*** Opening RECORDS FOR THE TASK ***

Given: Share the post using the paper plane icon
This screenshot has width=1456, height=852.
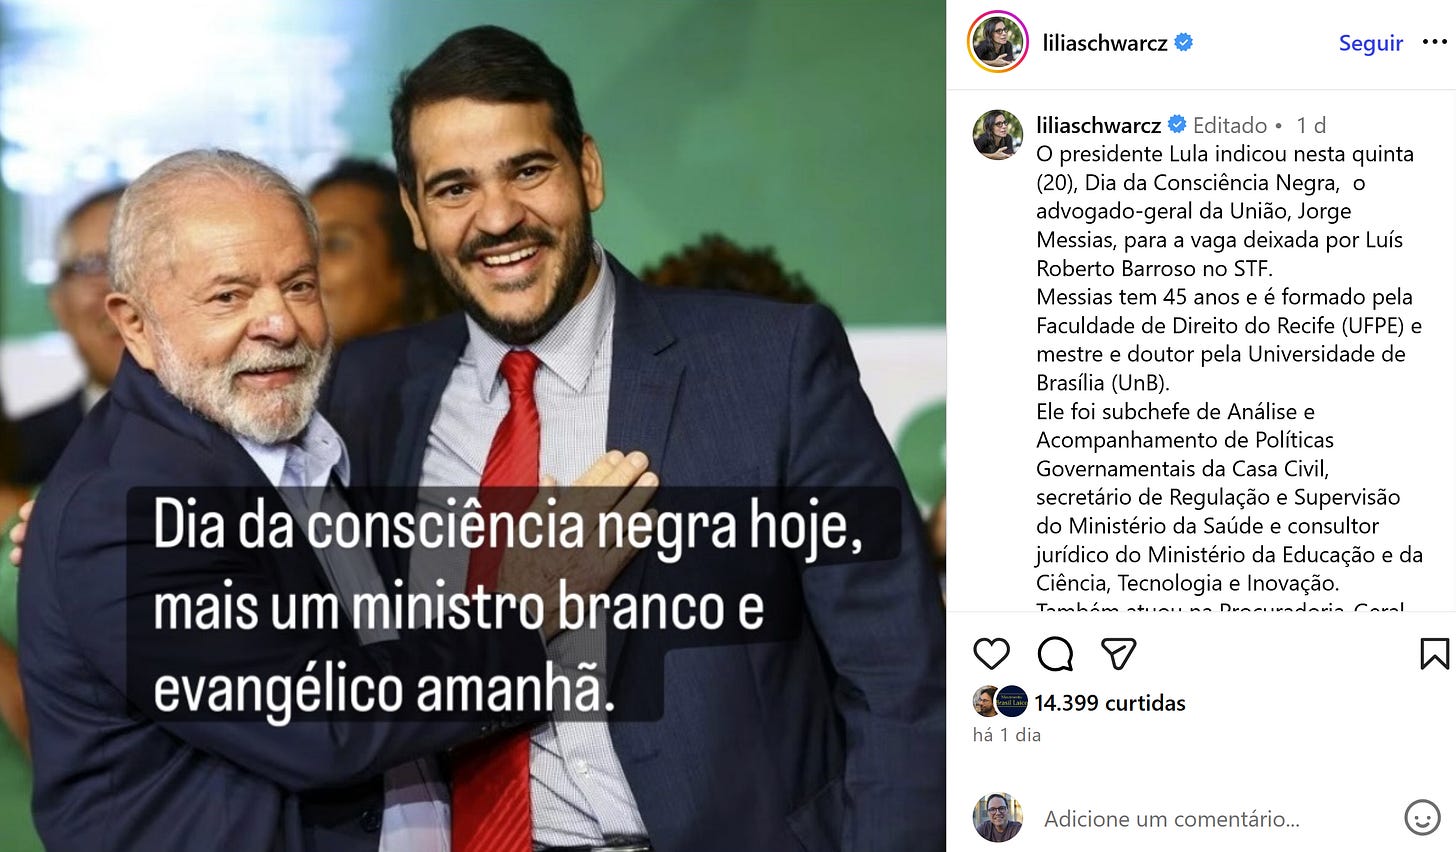Looking at the screenshot, I should 1118,654.
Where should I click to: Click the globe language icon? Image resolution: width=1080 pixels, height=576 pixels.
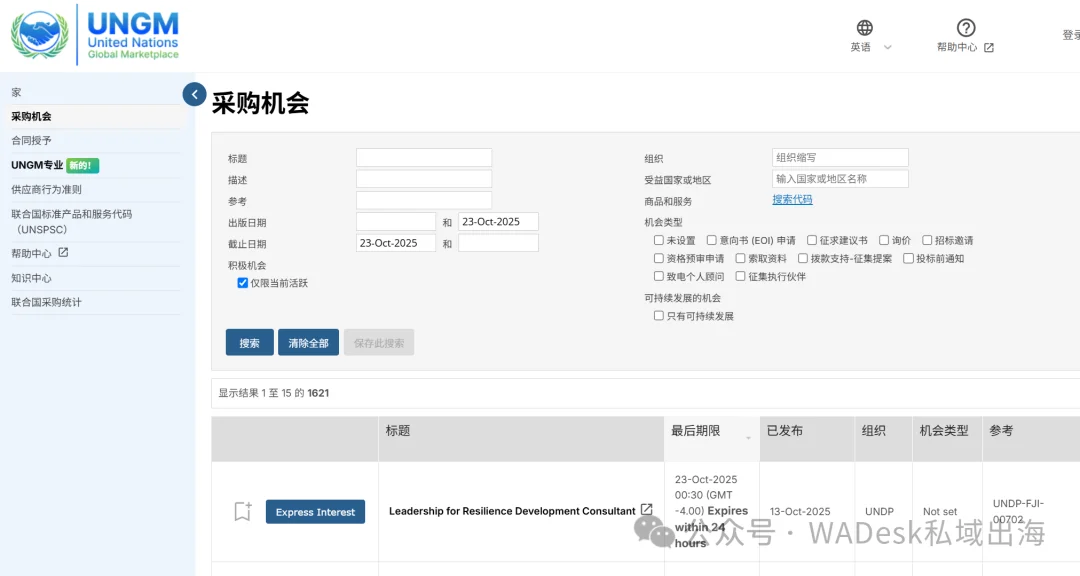864,27
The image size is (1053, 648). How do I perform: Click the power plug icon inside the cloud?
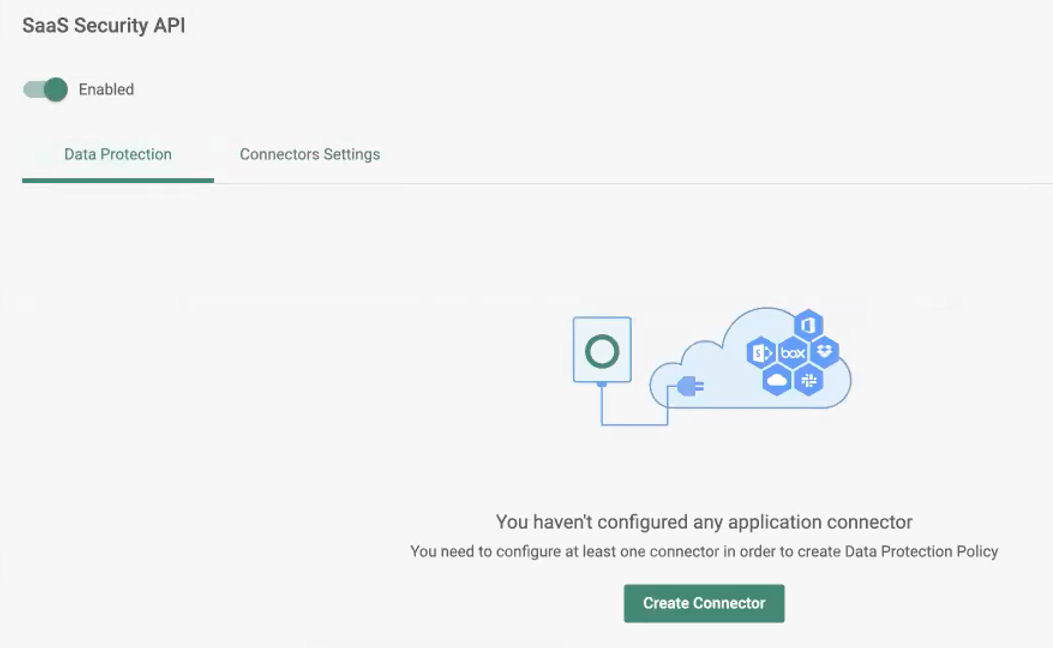pyautogui.click(x=688, y=384)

*** Closing RECORDS FOR THE TASK ***

ACTION ITEM
Copy out each record word for word and omit any pictures.

TASK OUTPUT
Given: Share the post using the paper plane icon
This screenshot has width=1456, height=852.
Looking at the screenshot, I should 1118,654.
Where should I click to: Click the globe language icon? Image resolution: width=1080 pixels, height=576 pixels.
864,27
The image size is (1053, 648). How do I perform: Click the power plug icon inside the cloud?
pyautogui.click(x=688, y=384)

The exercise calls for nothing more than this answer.